Le Canada est tout au début d'un bouleversement démographique qui risque d'avoir de lourdes conséquences sur les finances publiques, non seulement pour le gouvernement fédéral, mais aussi pour les provinces. Le vieillissement de la population pourrait d'ailleurs provoquer de nouvelles tensions entre Ottawa et les provinces quant au partage adéquat des coûts liés aux services de soins de santé.

Au cours des 20 prochaines années, la proportion de personnes âgées de 65 ans et plus devrait passer de 15 % aujourd'hui à 24 % en 2035. Le Québec et les quatre provinces atlantiques (Nouveau-Brunswick, Nouvelle-Écosse, Île-du-Prince-Édouard et Terre-Neuve) seront les plus touchés par ce choc démographique, tandis que les provinces de l'Ouest le seront moins.

Ces changements sans précédent ne seront pas sans répercussions, indique-t-on dans des documents d'information préparés par les mandarins du Bureau du Conseil privé et remis au premier ministre Justin Trudeau au début du mois de novembre, quand il a officiellement pris les commandes du gouvernement. La Presse a obtenu ces documents en vertu de la Loi sur l'accès à l'information.

La toute première conséquence liée au vieillissement de la population est la hausse des coûts des soins de santé, un domaine de compétence des provinces dans lequel le gouvernement fédéral injecte des sommes importantes. Déjà, la santé accapare une portion importante des budgets des provinces. 

33 %

Le Québec consacre près de 33 % de son budget (32,8 milliards de dollars) à la santé. La Nouvelle-Écosse, elle, y alloue 45 % de son budget total.
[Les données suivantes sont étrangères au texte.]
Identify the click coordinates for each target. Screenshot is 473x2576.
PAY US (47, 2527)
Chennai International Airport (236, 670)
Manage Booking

Résultat : le gouvernement Trudeau doit s'attendre à ce que les provinces réclament un nouveau partage des coûts importants liés aux services de santé.

Mais il y a plus. Ce phénomène aura aussi d'importantes retombées sur la croissance de l'économie canadienne. D'autant plus qu'on verra un nombre grandissant de travailleurs prendre leur retraite au cours des deux prochaines décennies. Ce phénomène, combiné à la chute brutale des prix du baril de pétrole brut, devrait avoir un impact sur la vigueur de l'économie du pays à court terme.

« Les perspectives de croissance économique plus faibles, les tendances démographiques et les pressions fiscales mèneront à une multiplication des demandes visant à revoir les arrangements fiscaux alors que les provinces vont vraisemblablement souligner le déséquilibre fiscal croissant entre le gouvernement fédéral et les gouvernements provinciaux », souligne-t-on.

Négociations à l'horizon

Les documents obtenus par La Presse brossent un portrait d'ensemble des relations fédérales-provinciales. Ils ont été remis au premier ministre Justin Trudeau qui, en formant son cabinet en novembre, a décidé de conserver la responsabilité du ministère des Affaires intergouvernementales afin de souligner sa volonté d'insuffler une nouvelle ère de collaboration entre Ottawa et les provinces.

En campagne électorale, les libéraux de Justin Trudeau ont promis de négocier un nouvel accord sur la santé. Mais ils n'avaient pas précisé la somme qu'ils comptaient verser aux provinces. La ministre de la Santé, Jane Philpott, doit rencontrer ses homologues des provinces les 20 et 21 janvier afin de lancer les négociations dans l'espoir de conclure « une entente de financement à long terme ».

Parallèlement, les libéraux ont promis d'injecter « immédiatement 3 milliards de dollars au cours des quatre prochaines années pour améliorer quantitativement et qualitativement l'offre de services de soins à domicile aux Canadiens ».

L'ancien gouvernement conservateur de Stephen Harper avait soulevé l'ire des provinces quand il avait décrété en 2011, sans les consulter, que la hausse des transferts aux provinces pour la santé serait arrimée à la croissance économique du pays à partir de 2017, avec un taux plancher de 3 %. Le gouvernement Harper estimait que l'augmentation annuelle de 6 % des transferts pour la santé depuis une dizaine d'années n'était pas soutenable.

En juillet dernier, le Conseil de la fédération avait de nouveau exhorté Ottawa à revenir sur cette décision, en invoquant la hausse des coûts du système de santé en raison des changements démographiques, mais en vain.

Étonnamment, les retombées liées au vieillissement de la population canadienne n'ont pas été abordées durant la dernière campagne électorale qui a duré 78 jours.